┌────────

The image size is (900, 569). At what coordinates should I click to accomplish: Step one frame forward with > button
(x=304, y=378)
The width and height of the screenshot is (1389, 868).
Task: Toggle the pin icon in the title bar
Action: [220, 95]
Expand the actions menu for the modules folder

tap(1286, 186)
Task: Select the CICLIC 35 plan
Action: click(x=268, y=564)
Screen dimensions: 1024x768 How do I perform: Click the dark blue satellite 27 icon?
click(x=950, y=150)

└────────
┌────────

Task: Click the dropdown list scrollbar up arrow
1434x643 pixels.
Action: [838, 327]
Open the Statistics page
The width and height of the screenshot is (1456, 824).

└────────

**Exercise description**
Using the data above, transcribe the lines that run from the line with "Task: Click the" to the line with "The width and height of the screenshot is (1456, 824).", both ends kept, and output nothing else.

**Reply to the exercise**
Task: Click the dropdown list scrollbar up arrow
1434x643 pixels.
Action: [838, 327]
Open the Statistics page
The width and height of the screenshot is (1456, 824).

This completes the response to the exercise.